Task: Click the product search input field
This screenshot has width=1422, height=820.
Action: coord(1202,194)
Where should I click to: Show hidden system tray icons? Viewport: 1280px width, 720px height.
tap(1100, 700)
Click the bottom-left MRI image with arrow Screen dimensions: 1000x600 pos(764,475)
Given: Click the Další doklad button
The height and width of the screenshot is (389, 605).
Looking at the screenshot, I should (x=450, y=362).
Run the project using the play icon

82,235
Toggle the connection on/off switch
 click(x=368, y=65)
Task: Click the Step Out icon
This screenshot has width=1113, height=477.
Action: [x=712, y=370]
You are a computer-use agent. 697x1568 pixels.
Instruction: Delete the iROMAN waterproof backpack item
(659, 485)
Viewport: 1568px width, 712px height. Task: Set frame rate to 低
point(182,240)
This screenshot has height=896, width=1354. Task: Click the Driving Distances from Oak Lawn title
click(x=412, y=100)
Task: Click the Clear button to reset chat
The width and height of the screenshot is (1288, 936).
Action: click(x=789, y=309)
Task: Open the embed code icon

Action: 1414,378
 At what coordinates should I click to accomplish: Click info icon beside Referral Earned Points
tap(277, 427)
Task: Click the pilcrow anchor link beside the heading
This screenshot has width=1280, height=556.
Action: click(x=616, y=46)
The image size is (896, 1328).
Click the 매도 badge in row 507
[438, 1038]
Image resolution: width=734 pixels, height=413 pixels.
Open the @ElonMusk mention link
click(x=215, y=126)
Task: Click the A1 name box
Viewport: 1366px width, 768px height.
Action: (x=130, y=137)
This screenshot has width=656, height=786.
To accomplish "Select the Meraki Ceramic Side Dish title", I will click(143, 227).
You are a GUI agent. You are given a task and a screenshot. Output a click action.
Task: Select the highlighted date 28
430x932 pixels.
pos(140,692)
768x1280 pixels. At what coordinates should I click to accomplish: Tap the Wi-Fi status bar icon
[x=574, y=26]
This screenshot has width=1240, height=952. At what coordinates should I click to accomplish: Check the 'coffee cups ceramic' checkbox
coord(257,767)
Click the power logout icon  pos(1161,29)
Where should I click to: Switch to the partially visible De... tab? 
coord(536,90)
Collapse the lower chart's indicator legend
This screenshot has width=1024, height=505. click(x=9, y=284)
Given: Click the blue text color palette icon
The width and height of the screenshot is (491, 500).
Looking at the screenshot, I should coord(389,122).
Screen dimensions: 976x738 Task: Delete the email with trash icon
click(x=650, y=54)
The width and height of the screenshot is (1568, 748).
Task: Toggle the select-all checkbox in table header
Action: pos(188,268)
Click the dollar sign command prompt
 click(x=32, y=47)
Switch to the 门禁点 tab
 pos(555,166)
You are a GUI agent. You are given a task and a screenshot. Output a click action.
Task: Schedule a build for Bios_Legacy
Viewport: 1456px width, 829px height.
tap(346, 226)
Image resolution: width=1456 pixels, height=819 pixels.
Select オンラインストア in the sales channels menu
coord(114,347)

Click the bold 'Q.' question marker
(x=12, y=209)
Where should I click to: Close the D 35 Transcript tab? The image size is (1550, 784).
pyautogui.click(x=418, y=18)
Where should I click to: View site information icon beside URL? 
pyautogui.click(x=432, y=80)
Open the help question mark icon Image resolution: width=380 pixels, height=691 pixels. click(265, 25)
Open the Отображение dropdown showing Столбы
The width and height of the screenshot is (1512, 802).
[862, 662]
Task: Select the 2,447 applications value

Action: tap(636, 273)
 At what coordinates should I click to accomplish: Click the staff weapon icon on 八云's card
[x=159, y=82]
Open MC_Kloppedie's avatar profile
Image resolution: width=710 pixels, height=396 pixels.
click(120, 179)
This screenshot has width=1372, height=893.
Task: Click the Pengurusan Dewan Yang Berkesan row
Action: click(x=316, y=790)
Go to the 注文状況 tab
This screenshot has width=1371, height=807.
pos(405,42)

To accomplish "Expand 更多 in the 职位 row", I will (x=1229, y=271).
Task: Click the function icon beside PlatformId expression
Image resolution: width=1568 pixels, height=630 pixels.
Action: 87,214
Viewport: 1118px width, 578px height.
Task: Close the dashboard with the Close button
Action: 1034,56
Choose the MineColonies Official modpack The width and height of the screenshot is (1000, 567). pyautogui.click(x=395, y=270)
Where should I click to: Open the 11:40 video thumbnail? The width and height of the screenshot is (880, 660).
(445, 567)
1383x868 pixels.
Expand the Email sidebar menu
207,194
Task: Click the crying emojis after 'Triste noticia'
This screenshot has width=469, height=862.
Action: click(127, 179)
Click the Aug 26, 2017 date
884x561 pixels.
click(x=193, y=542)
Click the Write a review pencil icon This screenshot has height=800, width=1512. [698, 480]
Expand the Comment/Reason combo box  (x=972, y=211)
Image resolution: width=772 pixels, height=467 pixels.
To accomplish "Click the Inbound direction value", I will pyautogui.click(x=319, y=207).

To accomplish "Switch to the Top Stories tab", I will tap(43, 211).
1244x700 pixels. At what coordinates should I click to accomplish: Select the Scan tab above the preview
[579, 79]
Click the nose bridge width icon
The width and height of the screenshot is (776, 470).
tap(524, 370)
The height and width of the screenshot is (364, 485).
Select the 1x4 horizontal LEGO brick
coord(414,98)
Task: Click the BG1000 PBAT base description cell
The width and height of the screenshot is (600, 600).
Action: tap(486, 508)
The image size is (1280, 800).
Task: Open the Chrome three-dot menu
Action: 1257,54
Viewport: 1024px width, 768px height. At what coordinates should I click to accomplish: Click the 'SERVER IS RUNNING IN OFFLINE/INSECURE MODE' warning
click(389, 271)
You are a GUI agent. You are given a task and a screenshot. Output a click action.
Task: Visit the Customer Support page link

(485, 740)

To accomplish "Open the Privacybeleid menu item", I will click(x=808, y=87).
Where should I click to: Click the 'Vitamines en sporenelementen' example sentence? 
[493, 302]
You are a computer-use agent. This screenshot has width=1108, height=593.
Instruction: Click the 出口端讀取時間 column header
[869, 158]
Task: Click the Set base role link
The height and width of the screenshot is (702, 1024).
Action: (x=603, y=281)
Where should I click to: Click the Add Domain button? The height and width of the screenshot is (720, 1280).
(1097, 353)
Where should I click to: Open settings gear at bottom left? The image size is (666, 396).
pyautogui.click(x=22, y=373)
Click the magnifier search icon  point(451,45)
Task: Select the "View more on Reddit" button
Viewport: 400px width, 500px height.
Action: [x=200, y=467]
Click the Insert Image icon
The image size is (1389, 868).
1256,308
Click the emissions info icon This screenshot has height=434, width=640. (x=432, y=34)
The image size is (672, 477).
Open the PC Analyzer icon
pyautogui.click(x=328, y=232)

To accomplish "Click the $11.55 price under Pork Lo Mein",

________________________

* Problem details *
Render the data from the line containing "Task: Click the A1 name box" up to and including the line containing "pos(140,692)" as a Markdown table with two columns, Row and Line. Number each row and leave out any blank lines.

* Reply to the task *
| Row | Line |
|---|---|
| 1 | Task: Click the A1 name box |
| 2 | Viewport: 1366px width, 768px height. |
| 3 | Action: (x=130, y=137) |
| 4 | This screenshot has width=656, height=786. |
| 5 | To accomplish "Select the Meraki Ceramic Side Dish title", I will click(143, 227). |
| 6 | You are a GUI agent. You are given a task and a screenshot. Output a click action. |
| 7 | Task: Select the highlighted date 28 |
| 8 | 430x932 pixels. |
| 9 | pos(140,692) |